A nation must think before it acts.
This article is based on a presentation to a public forum at the Foreign Policy Research Institute on “Do Think Tanks Matter?”, on January 30, the day the Global Think Tank Rankings were released by the Think Tanks and Civil Societies project at the University of Pennsylvania.
How is the Foreign Policy Research Institute (FPRI) different from other think tanks? In some ways, as Vincent Vega said in Pulp Fiction, “it’s the little differences,” but in other ways, there are more significant dissimilarities. As most know, FPRI was founded at the University of Pennsylvania in 1955. What some may not know is that one of the reasons that it was founded, as related to me in a conversation with the late Harvey Sicherman, who served as president of FPRI from 1993 to 2010, was that it was seen as a way to democratize the analysis of foreign and defense policy. At the time, debate of such topics was largely the domain of communities in Washington, D.C., New York, and Boston, with more limited intrusion from outside voices. FPRI was also a reaction to, and a pushback against, the New Look policies of the Eisenhower administration. Books produced by Institute scholars such as Protracted Conflict discussed fighting the Cold War ideologically among other angles. (While some might fault that particular work for viewing world communism as a monolithic threat rather than as polycentric one, there are still good details to be found there about political warfare, Soviet political thought, and Russian history.)
The Institute split from Penn in 1970 due to issues of campus politics (tenure decisions and a ban on classified research) and personality squabbles. This is not uncommon; other think tanks, for example the Center for Strategic and International Studies, have split off from universities over monetary and personality conflicts, etc. And not only do think tanks split from universities, they also may split apart. Both the Institute for Foreign Policy Analysis (1976) and the Middle East Forum (1994) divided off from FPRI.
During the Cold War, the Institute was a proponent for containing and defeating the Soviet Union. This harder line approach, however, also allowed for things such as a yearly Track Two conference with the Institute for US and Canadian Studies. The end of the Cold War led to more frank discussions among Institute scholars, largely drawn from Republican or right-of-center circles, about the proper uses of American power in a (briefly) unipolar world. More on this below.
For roughly the first half of the Institute’s history, it was a Washington, D.C.-style think tank that happened to be two hours north of the Capitol. By “DC think tank,” I mean a place where scholars write studies and reports as the main part of their duties—basically acting as a university without students. But being outside of the beltway has allowed FPRI to act not only as a research and publishing organization, but also one that offers speakers and programming for audiences on diverse topics as well as education programs for teachers from across the country and even the world—for example, by freely posting videos from lectures, but also from our unique history institutes for teachers on YouTube.

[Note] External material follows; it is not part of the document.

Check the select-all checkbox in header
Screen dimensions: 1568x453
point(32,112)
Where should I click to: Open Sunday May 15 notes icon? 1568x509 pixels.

There are many other benefits of being outside the beltway. One is that we are not compelled to operate within the capital’s natural 72-hour time rhythm. In other words, what happened yesterday, how do we get through today, and what do we have to do tomorrow? This allows for an agility to address events in real time, but also to allow thinking and analyses to marinate for medium- and longer-term issues.
Another is that we are not dogmatically tied to ideological constraints. The crowded intellectual space of DC tends to create ideological silos among think tanks where only a certain amount of declination is allowed off of azimuths of thought and prescriptions. While the intellectually uncurious or lazy may pigeonhole FPRI as a bastion of right-wing voices, the truth of the matter is that we have scholars with myriad positions. A simple browsing of our website should confirm this. And, in any event, foreign and defense policy is no longer a battle between voices on the left and the right. Debates today are much more likely between those who favor a more restrained U.S. foreign policy and those who seek more engagement with the world with numerous points between.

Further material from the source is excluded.